Kaum meldet sich Ebola zurück, schaltet die US-Gesundheitsbehörde CDC auf höchste Alarmstufe. Was sonst nur bei Jahrhundertkatastrophen wie Hurrikan Katrina oder der großen Ebola-Epidemie in Westafrika passiert, gilt nun auch für den aktuellen Ausbruch in der Demokratischen Republik Kongo.
Die gute Nachricht für Amerikaner lautet dabei wie immer zuerst: „Für die USA besteht nur ein geringes Risiko.“ Die weniger gute Nachricht: Trotzdem werden sofort die größten verfügbaren Krisenstäbe aktiviert. Sicher ist schließlich sicher.
Auslöser ist der seltene Bundibugyo-Ebola-Stamm, der sich nach Angaben der WHO rasant ausbreitet.
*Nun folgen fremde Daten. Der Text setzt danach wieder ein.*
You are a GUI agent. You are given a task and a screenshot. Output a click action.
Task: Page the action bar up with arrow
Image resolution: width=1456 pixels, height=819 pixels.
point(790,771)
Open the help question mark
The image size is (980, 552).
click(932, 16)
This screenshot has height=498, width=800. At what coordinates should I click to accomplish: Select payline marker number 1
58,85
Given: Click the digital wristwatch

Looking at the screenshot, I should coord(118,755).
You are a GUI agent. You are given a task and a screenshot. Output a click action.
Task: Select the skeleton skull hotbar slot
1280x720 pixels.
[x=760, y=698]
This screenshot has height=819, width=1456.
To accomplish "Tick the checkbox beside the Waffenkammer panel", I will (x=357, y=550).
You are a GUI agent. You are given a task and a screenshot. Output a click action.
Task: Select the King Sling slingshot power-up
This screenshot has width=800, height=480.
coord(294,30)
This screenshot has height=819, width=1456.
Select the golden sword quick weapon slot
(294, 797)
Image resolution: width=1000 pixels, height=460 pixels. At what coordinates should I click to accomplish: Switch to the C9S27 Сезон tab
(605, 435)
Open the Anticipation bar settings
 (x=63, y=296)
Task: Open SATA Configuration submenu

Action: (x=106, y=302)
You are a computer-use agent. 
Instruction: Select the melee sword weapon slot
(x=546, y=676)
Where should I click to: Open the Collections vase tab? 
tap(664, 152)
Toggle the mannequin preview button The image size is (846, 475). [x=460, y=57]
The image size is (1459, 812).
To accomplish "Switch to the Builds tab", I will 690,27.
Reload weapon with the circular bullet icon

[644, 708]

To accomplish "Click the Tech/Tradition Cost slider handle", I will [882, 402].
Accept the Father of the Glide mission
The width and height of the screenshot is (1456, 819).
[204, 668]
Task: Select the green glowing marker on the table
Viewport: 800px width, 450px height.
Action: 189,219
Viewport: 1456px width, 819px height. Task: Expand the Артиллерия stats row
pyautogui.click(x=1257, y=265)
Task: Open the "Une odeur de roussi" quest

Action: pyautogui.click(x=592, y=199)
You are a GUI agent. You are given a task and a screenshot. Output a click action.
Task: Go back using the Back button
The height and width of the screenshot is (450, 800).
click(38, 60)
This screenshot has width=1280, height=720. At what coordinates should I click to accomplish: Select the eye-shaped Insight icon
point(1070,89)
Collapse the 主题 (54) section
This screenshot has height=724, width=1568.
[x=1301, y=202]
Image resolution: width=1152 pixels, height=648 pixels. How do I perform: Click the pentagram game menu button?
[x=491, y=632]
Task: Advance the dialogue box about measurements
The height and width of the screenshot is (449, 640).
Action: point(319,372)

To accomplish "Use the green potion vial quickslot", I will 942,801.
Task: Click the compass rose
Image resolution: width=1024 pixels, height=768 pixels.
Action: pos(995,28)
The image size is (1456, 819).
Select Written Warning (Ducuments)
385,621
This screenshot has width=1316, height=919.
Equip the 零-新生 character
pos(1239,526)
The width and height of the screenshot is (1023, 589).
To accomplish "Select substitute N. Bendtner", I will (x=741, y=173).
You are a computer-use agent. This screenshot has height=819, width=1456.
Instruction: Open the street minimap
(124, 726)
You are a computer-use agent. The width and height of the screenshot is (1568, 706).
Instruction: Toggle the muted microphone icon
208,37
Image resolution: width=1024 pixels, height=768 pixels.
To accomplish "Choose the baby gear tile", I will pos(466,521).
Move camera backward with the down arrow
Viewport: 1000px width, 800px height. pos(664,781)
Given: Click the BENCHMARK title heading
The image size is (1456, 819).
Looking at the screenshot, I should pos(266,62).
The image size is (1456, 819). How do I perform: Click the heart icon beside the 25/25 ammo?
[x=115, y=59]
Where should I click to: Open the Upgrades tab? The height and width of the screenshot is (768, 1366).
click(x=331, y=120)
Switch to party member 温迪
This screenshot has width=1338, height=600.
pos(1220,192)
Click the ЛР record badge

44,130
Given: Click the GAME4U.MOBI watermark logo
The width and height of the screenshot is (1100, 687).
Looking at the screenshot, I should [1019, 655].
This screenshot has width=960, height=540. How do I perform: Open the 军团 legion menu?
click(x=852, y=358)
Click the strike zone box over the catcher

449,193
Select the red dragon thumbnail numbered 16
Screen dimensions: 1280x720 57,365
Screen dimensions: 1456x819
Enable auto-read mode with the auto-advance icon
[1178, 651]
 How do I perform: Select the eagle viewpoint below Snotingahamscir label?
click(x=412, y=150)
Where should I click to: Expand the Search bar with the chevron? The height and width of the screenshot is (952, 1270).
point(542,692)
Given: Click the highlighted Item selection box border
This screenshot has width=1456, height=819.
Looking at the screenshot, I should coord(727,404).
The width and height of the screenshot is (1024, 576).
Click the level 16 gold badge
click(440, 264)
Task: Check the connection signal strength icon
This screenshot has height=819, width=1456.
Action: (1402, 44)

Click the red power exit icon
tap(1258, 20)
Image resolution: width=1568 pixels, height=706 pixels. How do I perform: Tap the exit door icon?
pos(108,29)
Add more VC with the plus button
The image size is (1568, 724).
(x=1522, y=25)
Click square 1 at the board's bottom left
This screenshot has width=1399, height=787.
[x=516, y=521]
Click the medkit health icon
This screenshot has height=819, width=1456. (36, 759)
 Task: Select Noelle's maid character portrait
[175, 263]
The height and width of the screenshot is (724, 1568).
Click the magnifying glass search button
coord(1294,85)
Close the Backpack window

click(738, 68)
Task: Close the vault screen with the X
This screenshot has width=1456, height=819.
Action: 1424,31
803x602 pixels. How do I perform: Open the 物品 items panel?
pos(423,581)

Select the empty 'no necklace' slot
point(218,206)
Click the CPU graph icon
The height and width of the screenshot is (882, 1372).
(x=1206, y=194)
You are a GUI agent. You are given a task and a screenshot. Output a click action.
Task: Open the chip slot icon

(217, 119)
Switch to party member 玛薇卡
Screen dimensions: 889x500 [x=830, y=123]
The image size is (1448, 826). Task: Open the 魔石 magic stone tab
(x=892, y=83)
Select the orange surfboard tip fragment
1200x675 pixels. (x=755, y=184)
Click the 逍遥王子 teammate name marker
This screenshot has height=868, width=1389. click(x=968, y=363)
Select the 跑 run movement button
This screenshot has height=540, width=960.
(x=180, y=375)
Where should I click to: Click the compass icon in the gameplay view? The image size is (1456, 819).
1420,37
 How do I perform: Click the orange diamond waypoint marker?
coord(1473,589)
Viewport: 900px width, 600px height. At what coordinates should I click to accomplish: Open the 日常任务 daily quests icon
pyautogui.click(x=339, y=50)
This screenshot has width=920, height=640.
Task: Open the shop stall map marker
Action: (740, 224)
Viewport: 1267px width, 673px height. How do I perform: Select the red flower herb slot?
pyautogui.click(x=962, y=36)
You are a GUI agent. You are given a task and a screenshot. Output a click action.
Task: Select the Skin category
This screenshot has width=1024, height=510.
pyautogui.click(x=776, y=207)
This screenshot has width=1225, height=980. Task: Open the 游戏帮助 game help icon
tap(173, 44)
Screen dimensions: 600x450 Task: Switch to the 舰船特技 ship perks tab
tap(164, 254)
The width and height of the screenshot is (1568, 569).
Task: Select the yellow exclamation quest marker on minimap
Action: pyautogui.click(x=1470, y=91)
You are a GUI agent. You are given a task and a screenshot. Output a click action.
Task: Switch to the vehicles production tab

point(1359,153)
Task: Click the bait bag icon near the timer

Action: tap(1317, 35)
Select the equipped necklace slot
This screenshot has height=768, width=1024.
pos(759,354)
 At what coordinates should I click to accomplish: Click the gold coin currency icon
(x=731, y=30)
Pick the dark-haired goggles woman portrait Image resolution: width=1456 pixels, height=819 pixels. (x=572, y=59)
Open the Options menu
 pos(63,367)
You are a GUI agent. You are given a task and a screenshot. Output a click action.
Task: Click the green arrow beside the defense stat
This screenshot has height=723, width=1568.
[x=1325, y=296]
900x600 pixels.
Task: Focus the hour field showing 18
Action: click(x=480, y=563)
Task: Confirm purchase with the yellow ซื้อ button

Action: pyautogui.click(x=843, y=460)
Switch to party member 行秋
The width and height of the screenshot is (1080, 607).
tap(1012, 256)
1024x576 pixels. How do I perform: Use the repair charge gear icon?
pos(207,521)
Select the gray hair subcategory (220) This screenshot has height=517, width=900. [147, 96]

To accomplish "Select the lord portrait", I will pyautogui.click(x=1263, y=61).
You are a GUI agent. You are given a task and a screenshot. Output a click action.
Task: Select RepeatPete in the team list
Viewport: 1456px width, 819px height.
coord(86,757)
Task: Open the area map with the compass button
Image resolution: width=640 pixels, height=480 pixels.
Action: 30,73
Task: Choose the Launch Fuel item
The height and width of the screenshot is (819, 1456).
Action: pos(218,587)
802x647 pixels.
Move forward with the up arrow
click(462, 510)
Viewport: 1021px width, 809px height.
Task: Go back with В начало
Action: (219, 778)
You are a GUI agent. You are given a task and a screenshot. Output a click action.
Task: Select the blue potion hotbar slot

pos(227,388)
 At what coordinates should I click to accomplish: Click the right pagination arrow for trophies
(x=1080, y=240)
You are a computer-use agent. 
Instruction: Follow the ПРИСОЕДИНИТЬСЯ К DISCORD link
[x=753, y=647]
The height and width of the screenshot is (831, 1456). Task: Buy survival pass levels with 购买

Mehr als 1.200 Infektionen und über 320 Todesfälle wurden bereits registriert, hinzu kommen erste Fälle im Nachbarland Uganda. Experten sprechen von der höchsten Zahl registrierter Erkrankungen innerhalb des ersten Monats eines Ebola-Ausbruchs.
Washington reagiert entsprechend entschlossen. 19 CDC-Spezialisten wurden bereits entsandt, weitere Kräfte stehen bereit und mehr als 100 Millionen Dollar an Soforthilfen sollen die Ausbreitung eindämmen.
Man könnte fast den Eindruck gewinnen, dass Gesundheitskrisen erst dann ihre volle Aufmerksamkeit erhalten, wenn sie das Potenzial haben, amerikanische Grenzen zu erreichen. Solange Ebola tausende Kilometer entfernt wütet, ist es häufig ein Problem für internationale Organisationen. Sobald jedoch die theoretische Möglichkeit besteht, dass das Virus irgendwann auch die USA erreichen könnte, läuft der Krisenapparat plötzlich auf Hochtouren.
Immerhin zeigt die Reaktion eines: Gegen gefährliche Viren hilft keine politische Debatte. Sie halten sich weder an Landesgrenzen noch an Wahlprogramme.